Saved entries:
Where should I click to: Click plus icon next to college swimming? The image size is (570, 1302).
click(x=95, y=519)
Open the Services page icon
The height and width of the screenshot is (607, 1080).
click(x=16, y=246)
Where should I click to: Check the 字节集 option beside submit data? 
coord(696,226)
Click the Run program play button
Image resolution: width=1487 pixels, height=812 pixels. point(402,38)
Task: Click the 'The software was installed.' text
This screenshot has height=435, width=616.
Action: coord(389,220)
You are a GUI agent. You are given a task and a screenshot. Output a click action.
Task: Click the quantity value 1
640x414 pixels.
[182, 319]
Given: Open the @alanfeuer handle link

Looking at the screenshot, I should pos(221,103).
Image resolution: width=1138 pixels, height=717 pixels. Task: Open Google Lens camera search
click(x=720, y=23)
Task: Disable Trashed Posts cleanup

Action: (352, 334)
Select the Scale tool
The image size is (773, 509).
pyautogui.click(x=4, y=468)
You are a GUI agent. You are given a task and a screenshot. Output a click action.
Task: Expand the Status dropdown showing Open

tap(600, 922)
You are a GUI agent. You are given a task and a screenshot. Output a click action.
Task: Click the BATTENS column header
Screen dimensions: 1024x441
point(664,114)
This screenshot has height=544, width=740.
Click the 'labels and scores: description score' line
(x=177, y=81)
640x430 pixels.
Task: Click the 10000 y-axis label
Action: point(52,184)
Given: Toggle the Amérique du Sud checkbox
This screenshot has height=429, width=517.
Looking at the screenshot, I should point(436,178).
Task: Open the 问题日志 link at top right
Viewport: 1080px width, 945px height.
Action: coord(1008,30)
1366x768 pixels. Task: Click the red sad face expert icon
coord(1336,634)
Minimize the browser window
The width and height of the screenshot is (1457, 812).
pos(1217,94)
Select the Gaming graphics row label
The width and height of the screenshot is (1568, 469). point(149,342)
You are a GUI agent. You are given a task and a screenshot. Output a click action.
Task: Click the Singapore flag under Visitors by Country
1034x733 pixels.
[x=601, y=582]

- _Task objective_
Your task is to reproduce each entry exactly.

- _Task output_
Where should I click to: Click plus icon next to college swimming? The image size is (570, 1302).
click(x=95, y=519)
Open the Services page icon
The height and width of the screenshot is (607, 1080).
click(x=16, y=246)
Where should I click to: Check the 字节集 option beside submit data? 
coord(696,226)
Click the Run program play button
Image resolution: width=1487 pixels, height=812 pixels. point(402,38)
Task: Click the 'The software was installed.' text
This screenshot has height=435, width=616.
Action: coord(389,220)
You are a GUI agent. You are given a task and a screenshot. Output a click action.
Task: Click the quantity value 1
640x414 pixels.
[182, 319]
Given: Open the @alanfeuer handle link

Looking at the screenshot, I should pos(221,103).
Image resolution: width=1138 pixels, height=717 pixels. Task: Open Google Lens camera search
click(x=720, y=23)
Task: Disable Trashed Posts cleanup

Action: (352, 334)
Select the Scale tool
The image size is (773, 509).
pyautogui.click(x=4, y=468)
You are a GUI agent. You are given a task and a screenshot. Output a click action.
Task: Expand the Status dropdown showing Open

tap(600, 922)
You are a GUI agent. You are given a task and a screenshot. Output a click action.
Task: Click the BATTENS column header
Screen dimensions: 1024x441
point(664,114)
This screenshot has height=544, width=740.
Click the 'labels and scores: description score' line
(x=177, y=81)
640x430 pixels.
Task: Click the 10000 y-axis label
Action: point(52,184)
Given: Toggle the Amérique du Sud checkbox
This screenshot has height=429, width=517.
Looking at the screenshot, I should point(436,178).
Task: Open the 问题日志 link at top right
Viewport: 1080px width, 945px height.
Action: coord(1008,30)
1366x768 pixels. Task: Click the red sad face expert icon
coord(1336,634)
Minimize the browser window
The width and height of the screenshot is (1457, 812).
pos(1217,94)
Select the Gaming graphics row label
The width and height of the screenshot is (1568, 469). point(149,342)
You are a GUI agent. You are given a task and a screenshot. Output a click action.
Task: Click the Singapore flag under Visitors by Country
1034x733 pixels.
[x=601, y=582]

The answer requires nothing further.